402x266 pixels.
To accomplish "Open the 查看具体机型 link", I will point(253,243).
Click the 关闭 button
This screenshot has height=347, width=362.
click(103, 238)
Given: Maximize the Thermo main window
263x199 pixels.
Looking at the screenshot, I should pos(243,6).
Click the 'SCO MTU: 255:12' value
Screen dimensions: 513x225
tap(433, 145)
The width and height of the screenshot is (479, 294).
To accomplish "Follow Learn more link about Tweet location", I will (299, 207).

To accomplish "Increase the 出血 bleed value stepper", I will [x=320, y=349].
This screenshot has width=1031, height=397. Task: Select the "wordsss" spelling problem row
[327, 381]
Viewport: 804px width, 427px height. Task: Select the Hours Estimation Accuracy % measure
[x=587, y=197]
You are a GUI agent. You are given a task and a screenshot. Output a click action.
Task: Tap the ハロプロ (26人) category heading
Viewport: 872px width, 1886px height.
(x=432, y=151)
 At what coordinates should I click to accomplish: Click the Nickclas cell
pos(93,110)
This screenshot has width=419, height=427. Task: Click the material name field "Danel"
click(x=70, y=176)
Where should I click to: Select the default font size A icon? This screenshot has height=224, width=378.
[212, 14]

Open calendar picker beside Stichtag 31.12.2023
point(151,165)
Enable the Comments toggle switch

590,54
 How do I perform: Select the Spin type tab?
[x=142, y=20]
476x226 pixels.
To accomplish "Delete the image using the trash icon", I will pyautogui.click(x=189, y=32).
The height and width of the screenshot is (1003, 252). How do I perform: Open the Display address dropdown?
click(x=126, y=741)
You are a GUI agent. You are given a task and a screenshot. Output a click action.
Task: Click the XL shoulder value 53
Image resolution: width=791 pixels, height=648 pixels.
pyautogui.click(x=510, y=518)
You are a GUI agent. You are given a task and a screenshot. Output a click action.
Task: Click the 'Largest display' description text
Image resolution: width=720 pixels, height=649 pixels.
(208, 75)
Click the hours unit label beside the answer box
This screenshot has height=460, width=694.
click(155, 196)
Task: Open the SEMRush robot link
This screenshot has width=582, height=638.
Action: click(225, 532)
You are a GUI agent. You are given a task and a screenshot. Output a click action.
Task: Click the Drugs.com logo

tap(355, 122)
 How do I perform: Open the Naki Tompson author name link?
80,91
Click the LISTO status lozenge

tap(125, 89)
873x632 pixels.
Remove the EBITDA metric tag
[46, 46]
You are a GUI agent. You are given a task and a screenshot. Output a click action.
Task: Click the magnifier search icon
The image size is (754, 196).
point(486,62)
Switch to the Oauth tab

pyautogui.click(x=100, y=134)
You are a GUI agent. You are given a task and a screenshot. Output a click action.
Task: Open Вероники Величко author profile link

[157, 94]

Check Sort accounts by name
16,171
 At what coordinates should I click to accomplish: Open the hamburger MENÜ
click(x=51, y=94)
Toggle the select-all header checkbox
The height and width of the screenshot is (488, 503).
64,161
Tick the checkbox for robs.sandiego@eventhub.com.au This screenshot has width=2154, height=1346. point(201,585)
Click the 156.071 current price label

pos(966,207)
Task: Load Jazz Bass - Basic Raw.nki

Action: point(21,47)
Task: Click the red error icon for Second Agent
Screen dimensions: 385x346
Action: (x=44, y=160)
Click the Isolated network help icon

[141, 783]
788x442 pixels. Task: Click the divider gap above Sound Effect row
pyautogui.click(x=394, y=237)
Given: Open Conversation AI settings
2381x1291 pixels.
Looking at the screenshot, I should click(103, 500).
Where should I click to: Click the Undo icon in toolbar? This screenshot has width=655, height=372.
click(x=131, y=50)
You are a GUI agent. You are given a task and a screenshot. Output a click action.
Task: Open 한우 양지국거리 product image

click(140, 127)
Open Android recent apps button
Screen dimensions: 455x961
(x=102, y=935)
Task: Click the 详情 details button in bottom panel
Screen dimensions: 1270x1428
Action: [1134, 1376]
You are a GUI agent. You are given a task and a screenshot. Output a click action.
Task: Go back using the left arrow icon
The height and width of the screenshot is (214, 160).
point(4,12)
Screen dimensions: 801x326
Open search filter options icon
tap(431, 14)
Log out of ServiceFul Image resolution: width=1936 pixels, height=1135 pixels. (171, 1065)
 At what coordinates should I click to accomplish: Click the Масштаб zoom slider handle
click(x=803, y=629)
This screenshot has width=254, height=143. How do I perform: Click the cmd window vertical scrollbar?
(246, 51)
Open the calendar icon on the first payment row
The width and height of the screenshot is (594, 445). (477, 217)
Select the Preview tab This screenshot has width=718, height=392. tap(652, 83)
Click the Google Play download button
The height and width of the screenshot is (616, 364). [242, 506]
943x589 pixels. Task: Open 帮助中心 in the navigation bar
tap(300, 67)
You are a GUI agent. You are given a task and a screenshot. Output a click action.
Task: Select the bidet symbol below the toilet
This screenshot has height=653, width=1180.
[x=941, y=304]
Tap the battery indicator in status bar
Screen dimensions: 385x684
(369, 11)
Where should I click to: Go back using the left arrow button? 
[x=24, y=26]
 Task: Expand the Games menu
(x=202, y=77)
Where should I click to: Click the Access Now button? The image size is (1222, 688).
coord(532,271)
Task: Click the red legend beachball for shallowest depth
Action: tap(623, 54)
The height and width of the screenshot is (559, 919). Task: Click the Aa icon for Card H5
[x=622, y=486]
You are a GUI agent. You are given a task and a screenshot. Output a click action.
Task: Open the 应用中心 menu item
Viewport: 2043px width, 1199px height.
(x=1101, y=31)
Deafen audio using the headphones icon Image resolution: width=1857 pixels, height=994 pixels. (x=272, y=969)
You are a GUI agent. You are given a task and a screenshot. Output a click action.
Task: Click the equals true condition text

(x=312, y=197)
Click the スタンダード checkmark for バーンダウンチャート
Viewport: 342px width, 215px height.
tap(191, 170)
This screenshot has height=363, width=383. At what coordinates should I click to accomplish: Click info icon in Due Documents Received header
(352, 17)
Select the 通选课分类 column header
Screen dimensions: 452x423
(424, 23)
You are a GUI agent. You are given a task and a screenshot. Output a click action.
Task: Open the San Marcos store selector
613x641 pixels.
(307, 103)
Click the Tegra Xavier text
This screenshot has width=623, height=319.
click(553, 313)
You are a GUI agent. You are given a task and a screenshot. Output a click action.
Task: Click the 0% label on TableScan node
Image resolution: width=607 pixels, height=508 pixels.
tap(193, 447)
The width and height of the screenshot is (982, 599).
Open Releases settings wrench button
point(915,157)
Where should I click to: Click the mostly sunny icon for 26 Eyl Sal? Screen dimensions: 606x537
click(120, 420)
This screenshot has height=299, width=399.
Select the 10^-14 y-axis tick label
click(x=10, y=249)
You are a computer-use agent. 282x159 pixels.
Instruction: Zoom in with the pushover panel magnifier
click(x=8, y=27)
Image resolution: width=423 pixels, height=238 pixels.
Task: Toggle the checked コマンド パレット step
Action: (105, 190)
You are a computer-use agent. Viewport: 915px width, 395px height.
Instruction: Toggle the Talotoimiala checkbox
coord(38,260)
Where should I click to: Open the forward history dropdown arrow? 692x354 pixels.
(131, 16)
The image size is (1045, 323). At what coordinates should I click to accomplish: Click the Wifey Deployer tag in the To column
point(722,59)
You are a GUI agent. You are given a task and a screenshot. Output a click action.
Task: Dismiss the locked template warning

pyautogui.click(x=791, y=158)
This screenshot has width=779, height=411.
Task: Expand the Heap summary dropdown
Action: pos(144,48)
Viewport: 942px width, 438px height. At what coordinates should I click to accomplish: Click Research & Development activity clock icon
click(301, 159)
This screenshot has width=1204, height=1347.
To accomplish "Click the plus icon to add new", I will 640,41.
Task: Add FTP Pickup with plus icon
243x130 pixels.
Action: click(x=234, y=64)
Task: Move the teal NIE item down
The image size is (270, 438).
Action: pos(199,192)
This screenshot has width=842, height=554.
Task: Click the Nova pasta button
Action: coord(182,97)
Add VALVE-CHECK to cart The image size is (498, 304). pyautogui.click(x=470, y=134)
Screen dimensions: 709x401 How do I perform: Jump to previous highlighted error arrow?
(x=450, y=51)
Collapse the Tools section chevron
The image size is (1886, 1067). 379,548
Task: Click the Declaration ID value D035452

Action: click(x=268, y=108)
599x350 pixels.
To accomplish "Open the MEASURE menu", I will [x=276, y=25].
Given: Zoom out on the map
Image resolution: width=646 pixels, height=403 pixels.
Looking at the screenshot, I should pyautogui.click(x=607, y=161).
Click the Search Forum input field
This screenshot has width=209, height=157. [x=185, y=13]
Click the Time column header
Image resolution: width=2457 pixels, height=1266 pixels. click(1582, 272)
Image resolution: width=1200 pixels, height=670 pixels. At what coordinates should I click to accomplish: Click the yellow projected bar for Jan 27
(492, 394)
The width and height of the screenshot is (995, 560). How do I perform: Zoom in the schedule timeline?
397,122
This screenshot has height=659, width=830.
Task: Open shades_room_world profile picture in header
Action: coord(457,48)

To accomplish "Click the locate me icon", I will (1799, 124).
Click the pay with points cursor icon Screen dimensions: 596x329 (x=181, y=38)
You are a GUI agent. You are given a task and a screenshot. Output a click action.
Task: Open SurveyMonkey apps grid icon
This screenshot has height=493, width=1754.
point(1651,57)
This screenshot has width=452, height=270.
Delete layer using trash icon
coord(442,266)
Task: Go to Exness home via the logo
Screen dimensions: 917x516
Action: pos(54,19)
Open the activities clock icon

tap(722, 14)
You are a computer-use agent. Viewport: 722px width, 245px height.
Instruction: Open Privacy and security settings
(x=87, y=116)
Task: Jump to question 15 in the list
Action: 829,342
^^^^
Copy the records above word for word, from the very first line through the line that contains "will (299, 207).".

§ **Output of the exercise**:
402x266 pixels.
To accomplish "Open the 查看具体机型 link", I will point(253,243).
Click the 关闭 button
This screenshot has height=347, width=362.
click(103, 238)
Given: Maximize the Thermo main window
263x199 pixels.
Looking at the screenshot, I should pos(243,6).
Click the 'SCO MTU: 255:12' value
Screen dimensions: 513x225
tap(433, 145)
The width and height of the screenshot is (479, 294).
To accomplish "Follow Learn more link about Tweet location", I will (299, 207).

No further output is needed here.